• SOURCE DATA:
——

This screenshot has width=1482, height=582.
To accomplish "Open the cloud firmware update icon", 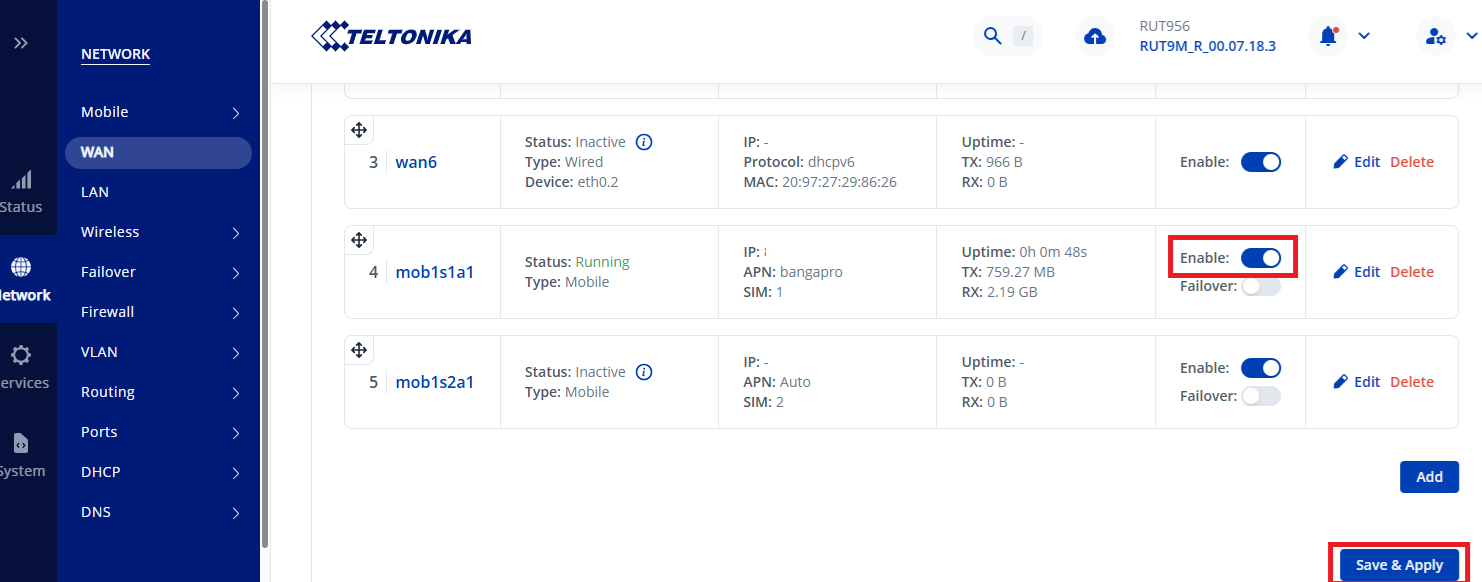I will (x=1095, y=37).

——

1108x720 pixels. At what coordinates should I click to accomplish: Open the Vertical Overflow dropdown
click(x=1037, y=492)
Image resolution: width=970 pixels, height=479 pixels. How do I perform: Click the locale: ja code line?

——

• PROBLEM DETAILS: Within the records, how many lines carry the word "height"? Reply with the figure alone.

• RESULT OF THE TASK: 2